Un informe de Ipsos y Socorro Popular Francés revela que un tercio de los ciudadanos recorta en sanidad o alimentación para pagar el combustible. En este 2026, el encarecimiento del crudo Brent agrava la vulnerabilidad económica en diez países del continente.
En toda Europa, la inseguridad económica se está convirtiendo en un elemento estructural de las condiciones de vida de las personas, y la pobreza energética agrava aún más su vulnerabilidad.
Aproximadamente el 29% de los europeos afirma vivir en situación precaria y el 73% teme no poder hacer frente al coste del combustible, según una encuesta anual de la empresa de estudios de opinión Ipsos y de la asociación francesa Secours populaire français (Socorro Popular Francés, SPF).
El estudio entrevistó a 10.000 personas de 18 años o más en Francia, Alemania, Grecia, Italia, Moldavia, Polonia, Portugal, Rumanía, Reino Unido y Serbia.
La guerra de Rusia en Ucrania y el conflicto en Oriente Medio han exacerbado la subida de los precios de la energía y los carburantes en Europa.

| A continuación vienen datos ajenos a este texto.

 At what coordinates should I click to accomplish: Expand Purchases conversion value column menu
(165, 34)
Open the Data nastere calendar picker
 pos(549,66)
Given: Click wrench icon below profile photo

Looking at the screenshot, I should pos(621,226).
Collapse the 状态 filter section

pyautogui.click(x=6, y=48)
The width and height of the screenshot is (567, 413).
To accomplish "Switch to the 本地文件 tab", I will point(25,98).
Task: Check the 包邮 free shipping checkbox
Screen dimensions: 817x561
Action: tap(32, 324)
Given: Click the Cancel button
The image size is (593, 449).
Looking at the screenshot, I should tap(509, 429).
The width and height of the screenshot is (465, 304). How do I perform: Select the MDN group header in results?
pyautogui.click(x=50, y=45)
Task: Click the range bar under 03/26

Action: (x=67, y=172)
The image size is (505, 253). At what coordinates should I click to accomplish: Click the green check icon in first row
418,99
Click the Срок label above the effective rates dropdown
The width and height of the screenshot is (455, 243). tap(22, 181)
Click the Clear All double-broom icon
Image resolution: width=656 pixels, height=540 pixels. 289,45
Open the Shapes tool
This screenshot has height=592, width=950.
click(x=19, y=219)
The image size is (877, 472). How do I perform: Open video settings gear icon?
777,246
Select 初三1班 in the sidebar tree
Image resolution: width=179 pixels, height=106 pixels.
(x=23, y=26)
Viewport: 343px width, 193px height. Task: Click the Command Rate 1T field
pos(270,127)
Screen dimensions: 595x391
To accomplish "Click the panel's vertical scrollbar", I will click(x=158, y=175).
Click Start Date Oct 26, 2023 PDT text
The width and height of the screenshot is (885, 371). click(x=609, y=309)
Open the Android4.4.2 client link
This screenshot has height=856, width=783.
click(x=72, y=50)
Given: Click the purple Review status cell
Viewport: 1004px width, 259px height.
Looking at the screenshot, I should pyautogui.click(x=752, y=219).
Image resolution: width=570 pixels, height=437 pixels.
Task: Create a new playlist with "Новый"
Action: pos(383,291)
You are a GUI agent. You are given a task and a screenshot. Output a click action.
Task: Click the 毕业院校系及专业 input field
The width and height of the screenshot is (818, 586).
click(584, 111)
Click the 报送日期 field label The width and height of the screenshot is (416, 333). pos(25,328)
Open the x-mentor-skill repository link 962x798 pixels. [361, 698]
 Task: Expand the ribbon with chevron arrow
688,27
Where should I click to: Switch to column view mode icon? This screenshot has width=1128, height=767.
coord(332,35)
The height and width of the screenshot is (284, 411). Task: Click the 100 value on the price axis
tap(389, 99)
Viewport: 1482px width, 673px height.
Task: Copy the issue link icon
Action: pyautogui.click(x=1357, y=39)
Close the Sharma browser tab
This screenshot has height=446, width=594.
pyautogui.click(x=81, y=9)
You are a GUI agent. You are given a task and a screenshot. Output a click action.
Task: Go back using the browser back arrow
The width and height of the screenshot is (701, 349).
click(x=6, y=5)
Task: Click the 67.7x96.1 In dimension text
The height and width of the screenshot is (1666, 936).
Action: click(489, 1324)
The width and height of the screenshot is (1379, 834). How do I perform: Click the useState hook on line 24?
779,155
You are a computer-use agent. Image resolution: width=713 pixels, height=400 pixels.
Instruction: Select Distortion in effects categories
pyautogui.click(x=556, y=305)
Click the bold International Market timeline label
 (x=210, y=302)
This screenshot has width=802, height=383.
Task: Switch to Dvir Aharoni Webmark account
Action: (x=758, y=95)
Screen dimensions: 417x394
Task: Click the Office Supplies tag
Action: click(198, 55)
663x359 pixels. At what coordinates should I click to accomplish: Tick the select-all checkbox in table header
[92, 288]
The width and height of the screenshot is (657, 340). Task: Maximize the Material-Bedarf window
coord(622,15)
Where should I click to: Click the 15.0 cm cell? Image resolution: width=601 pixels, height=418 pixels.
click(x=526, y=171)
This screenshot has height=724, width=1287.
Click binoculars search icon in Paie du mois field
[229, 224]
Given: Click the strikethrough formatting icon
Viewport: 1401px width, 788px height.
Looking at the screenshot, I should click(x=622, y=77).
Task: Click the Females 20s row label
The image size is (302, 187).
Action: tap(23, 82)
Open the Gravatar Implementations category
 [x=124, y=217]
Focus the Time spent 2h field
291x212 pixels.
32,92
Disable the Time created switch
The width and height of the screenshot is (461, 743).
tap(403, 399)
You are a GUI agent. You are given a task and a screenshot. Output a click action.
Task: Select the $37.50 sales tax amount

En medio de nuevos ataques contra el tráfico marítimo en el estrecho de Ormuz, el crudo Brent superó los 100 dólares por barril el miércoles 9 de septiembre y se mantuvo firme la mañana del jueves.
Entre los 10 países europeos analizados, los encuestados griegos, italianos y portugueses son los más preocupados por el coste del combustible.
Los precios de la gasolina y el gasóleo alcanzaron un máximo histórico en Portugal el 7 de septiembre. Se trata del mayor repunte de los precios de los carburantes de los últimos cuatro años y del precio del gasóleo más alto de la historia.
Mecanismos de adaptación
Durante el último año, más de uno de cada tres europeos ha renunciado a gastos esenciales, como la alimentación y la atención sanitaria, para poder pagar sus facturas de energía o combustible, según el estudio.
En Moldavia y Grecia la población renuncia hasta tres veces más que en Alemania y Reino Unido. Ante el aumento del coste del combustible, las primeras renuncias afectan a las vacaciones, seguidas de las visitas a familiares que viven lejos.
Además, tres de cada 10 europeos dejan de usar el coche para ir al trabajo, aunque ello les suponga tardar mucho más en llegar.
De forma preocupante, el 23% de los encuestados ha dejado de acudir a consultas médicas debido al aumento de los costes.
Además, los europeos adoptan muchas otras estrategias para hacer frente a las facturas de energía, desde bajar o apagar la calefacción hasta ducharse con agua fría.
Casi siete de cada 10 encuestados han puesto en marcha al menos una medida para reducir sus facturas de energía, mientras que algo más de cinco de cada 10 afirman aplicar varias.
Por ejemplo, los encuestados franceses y griegos son los más proclives a apagar la calefacción en algunas habitaciones, mientras que los moldavos optan por no utilizar determinados electrodomésticos.